EXTRACT.
The alleged failure of the Department of Health (DOH) to provide complete information about some of Quezon City's (QC) coronavirus disease (COVID-19) patients are causing delays in the local government's contact tracing efforts by days," Mayor Joy Belmonte said.
The city's public affairs and information office on Thursday (Aug. 6) said this is the reason Belmonte wrote DOH Secretary Francisco Duque III a letter dated Aug. 4 appealing to the department to give the city complete information about its COVID-19 cases.
"The lack of available information from the outset, specifically addresses and contact numbers, amounting to half of all cases reported, delays contact tracing by days," Belmonte said in a statement.
Belmonte expressed alarm that the situation "forces frontliners to spend time looking for the needed information from other possible sources, including social media."
She also said that due to lack of information provided by the DOH, the local government's time and resources are spent coordinating with disease reporting units (DRU), laboratories, and hospitals “to request information that should have been diligently filled up in the first place.”
For instance, Belmonte said that on Aug. 3, the DOH reported 1,224 new COVID-19 cases in the city through its COVID KAYA information system.
While more than half of these have already been confirmed by the city's epidemiology unit and its health department, Belmonte said 573 of them or 47 percent have no addresses or contact numbers.
She said this forced the City Epidemiological Surveillance Unit (CESU) to label these cases as 'unknown.'
"This means that almost half of the reported cases tagged as QC in the KAYA info system for these days have no addresses and contact numbers, posing a major challenge in contact tracing," Belmonte said, noting these cases may not even be city residents.
Belmonte also called out the DOH's alleged failure to provide information about which hospitals or laboratories conducted the swab tests of some of its new positive cases.
“With that, we appeal to your good office as Secretary of Health to set the vision and direction in improving data quality for rapid contact tracing,” Belmonte told Duque.
Belmonte said the country's health department can provide financial or non-financial incentives for quality data and impose penalties or sanctions for incomplete information or the failure to report data.
“As we increase our investment in logistics and human resources for contact tracing, we hope that LGU (local goverment unit) efforts are matched by leadership and action from DOH in improving data quality,” she said.
CESU head Dr. Rolly Cruz backed Belmonte’s call to the DOH, saying it would be easier for the city’s contact tracers to perform their job with complete data on hand.
“The DOH would be of great assistance to our contact tracers if they will provide us with sufficient data. This way, we can cover more ground efficiently,” Cruz said.

PROBLEM 1. List every person named in the article on Quezon City's contact tracing, with the position the article gives for each.
PROBLEM 2. According to the article, how many of the 1,224 new COVID-19 cases reported on Aug. 3 had no addresses or contact numbers?

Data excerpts
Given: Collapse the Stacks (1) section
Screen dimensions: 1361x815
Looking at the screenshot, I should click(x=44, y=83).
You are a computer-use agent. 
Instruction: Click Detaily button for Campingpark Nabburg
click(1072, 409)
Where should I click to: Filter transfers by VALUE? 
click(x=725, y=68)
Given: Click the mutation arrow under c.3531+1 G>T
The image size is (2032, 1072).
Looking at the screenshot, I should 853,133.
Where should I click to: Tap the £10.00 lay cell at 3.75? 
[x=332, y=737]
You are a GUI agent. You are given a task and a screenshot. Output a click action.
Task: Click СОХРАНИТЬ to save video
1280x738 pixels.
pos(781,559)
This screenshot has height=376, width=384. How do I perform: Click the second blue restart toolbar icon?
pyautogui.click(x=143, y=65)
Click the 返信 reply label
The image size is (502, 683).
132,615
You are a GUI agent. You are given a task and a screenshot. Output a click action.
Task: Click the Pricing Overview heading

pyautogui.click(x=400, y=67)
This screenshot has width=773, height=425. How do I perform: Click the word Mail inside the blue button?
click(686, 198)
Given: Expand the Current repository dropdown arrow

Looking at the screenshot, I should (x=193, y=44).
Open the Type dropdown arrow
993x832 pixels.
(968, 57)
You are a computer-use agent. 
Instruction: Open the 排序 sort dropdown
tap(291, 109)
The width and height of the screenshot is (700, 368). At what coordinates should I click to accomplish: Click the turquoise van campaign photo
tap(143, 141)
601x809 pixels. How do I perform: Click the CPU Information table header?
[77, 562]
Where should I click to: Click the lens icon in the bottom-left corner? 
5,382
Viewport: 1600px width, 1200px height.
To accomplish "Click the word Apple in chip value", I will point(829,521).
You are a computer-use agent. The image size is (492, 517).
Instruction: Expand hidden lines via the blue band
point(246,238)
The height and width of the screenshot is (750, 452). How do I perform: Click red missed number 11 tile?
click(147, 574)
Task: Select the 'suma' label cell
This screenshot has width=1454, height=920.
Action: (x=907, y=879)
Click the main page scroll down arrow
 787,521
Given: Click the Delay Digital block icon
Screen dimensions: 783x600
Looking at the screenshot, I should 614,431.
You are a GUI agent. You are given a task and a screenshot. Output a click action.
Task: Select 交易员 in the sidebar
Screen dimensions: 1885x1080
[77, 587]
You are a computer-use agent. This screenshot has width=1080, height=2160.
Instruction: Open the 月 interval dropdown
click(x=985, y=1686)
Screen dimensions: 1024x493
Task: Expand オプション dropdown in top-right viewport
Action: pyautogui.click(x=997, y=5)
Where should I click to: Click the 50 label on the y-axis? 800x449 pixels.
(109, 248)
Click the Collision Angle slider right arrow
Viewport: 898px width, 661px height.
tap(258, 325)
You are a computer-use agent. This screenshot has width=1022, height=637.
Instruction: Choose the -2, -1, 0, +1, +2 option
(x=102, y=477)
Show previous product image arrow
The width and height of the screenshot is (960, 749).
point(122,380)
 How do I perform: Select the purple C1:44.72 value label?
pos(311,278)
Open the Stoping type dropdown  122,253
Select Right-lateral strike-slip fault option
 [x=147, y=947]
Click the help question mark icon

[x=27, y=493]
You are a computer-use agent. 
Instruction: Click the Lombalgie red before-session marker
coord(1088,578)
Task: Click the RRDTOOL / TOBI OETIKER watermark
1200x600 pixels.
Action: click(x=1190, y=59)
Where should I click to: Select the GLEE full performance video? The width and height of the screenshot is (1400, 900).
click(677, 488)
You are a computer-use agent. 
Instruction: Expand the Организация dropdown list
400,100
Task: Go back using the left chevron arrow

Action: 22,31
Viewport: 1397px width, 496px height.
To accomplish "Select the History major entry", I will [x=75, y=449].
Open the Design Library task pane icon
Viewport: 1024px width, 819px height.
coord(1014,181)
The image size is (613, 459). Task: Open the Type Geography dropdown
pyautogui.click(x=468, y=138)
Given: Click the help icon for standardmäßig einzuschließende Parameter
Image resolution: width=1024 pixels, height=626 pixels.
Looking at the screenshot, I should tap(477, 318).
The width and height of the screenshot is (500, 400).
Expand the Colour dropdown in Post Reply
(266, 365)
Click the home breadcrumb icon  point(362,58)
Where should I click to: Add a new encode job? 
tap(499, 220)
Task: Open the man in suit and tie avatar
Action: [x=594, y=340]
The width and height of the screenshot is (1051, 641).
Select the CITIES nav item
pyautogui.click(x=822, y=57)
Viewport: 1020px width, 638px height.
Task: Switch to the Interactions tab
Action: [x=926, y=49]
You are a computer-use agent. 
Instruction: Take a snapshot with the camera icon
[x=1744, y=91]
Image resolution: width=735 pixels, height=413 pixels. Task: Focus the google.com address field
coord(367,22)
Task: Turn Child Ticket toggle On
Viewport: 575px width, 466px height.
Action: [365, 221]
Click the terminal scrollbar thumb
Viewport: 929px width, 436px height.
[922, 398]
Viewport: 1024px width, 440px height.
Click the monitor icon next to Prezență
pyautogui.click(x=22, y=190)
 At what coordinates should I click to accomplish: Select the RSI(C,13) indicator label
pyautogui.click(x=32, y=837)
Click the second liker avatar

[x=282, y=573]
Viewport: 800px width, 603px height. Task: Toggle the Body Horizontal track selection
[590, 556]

WRITTEN REPLY 1.
- Joy Belmonte: Mayor of Quezon City
- Francisco Duque III: DOH Secretary
- Dr. Rolly Cruz: head of the City Epidemiological Surveillance Unit (CESU)

WRITTEN REPLY 2. 573 cases, or 47 percent.